▸ **Your task**
Pull out of the data below the stretch of lines bounded by the one containing "Focus the Von departure input field" and the one containing "Given: Focus the Name text field", both bounds included, unchanged.

▸ **Records for the exercise**
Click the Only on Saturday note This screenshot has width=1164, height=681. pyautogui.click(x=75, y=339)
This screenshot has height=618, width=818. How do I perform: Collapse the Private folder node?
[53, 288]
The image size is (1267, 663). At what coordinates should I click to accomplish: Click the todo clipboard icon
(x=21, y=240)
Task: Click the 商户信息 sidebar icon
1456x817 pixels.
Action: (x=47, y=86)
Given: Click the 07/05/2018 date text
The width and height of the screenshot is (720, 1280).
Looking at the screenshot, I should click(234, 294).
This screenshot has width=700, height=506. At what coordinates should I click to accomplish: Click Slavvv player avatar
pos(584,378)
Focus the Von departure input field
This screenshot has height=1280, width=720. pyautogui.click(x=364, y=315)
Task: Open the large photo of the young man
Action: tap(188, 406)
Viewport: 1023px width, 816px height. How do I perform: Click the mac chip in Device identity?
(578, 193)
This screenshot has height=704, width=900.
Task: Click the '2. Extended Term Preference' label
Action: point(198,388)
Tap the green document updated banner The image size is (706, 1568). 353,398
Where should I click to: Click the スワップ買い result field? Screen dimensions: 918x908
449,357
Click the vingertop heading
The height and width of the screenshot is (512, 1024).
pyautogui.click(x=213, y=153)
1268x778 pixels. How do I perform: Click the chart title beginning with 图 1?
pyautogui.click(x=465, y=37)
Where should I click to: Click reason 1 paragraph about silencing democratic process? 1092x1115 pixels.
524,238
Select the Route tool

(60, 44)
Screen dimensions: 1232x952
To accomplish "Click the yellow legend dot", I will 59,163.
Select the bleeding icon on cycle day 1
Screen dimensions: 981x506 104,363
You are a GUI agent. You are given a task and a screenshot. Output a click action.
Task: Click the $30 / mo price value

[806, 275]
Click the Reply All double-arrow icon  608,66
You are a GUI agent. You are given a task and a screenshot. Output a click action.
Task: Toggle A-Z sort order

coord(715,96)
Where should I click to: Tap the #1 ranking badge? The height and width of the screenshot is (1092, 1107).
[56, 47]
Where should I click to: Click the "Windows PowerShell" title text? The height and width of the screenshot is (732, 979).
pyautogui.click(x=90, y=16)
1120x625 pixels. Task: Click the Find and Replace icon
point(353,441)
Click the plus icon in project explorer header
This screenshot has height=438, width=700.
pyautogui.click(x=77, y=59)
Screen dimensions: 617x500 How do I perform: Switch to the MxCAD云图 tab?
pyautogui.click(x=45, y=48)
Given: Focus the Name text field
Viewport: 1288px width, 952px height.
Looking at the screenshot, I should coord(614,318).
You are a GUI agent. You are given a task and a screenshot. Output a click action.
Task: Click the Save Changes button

▸ **Task output**
Focus the Von departure input field
This screenshot has height=1280, width=720. pyautogui.click(x=364, y=315)
Task: Open the large photo of the young man
Action: tap(188, 406)
Viewport: 1023px width, 816px height. How do I perform: Click the mac chip in Device identity?
(578, 193)
This screenshot has height=704, width=900.
Task: Click the '2. Extended Term Preference' label
Action: point(198,388)
Tap the green document updated banner The image size is (706, 1568). 353,398
Where should I click to: Click the スワップ買い result field? Screen dimensions: 918x908
449,357
Click the vingertop heading
The height and width of the screenshot is (512, 1024).
pyautogui.click(x=213, y=153)
1268x778 pixels. How do I perform: Click the chart title beginning with 图 1?
pyautogui.click(x=465, y=37)
Where should I click to: Click reason 1 paragraph about silencing democratic process? 1092x1115 pixels.
524,238
Select the Route tool

(60, 44)
Screen dimensions: 1232x952
To accomplish "Click the yellow legend dot", I will 59,163.
Select the bleeding icon on cycle day 1
Screen dimensions: 981x506 104,363
You are a GUI agent. You are given a task and a screenshot. Output a click action.
Task: Click the $30 / mo price value

[806, 275]
Click the Reply All double-arrow icon  608,66
You are a GUI agent. You are given a task and a screenshot. Output a click action.
Task: Toggle A-Z sort order

coord(715,96)
Where should I click to: Tap the #1 ranking badge? The height and width of the screenshot is (1092, 1107).
[56, 47]
Where should I click to: Click the "Windows PowerShell" title text? The height and width of the screenshot is (732, 979).
pyautogui.click(x=90, y=16)
1120x625 pixels. Task: Click the Find and Replace icon
point(353,441)
Click the plus icon in project explorer header
This screenshot has height=438, width=700.
pyautogui.click(x=77, y=59)
Screen dimensions: 617x500 How do I perform: Switch to the MxCAD云图 tab?
pyautogui.click(x=45, y=48)
Given: Focus the Name text field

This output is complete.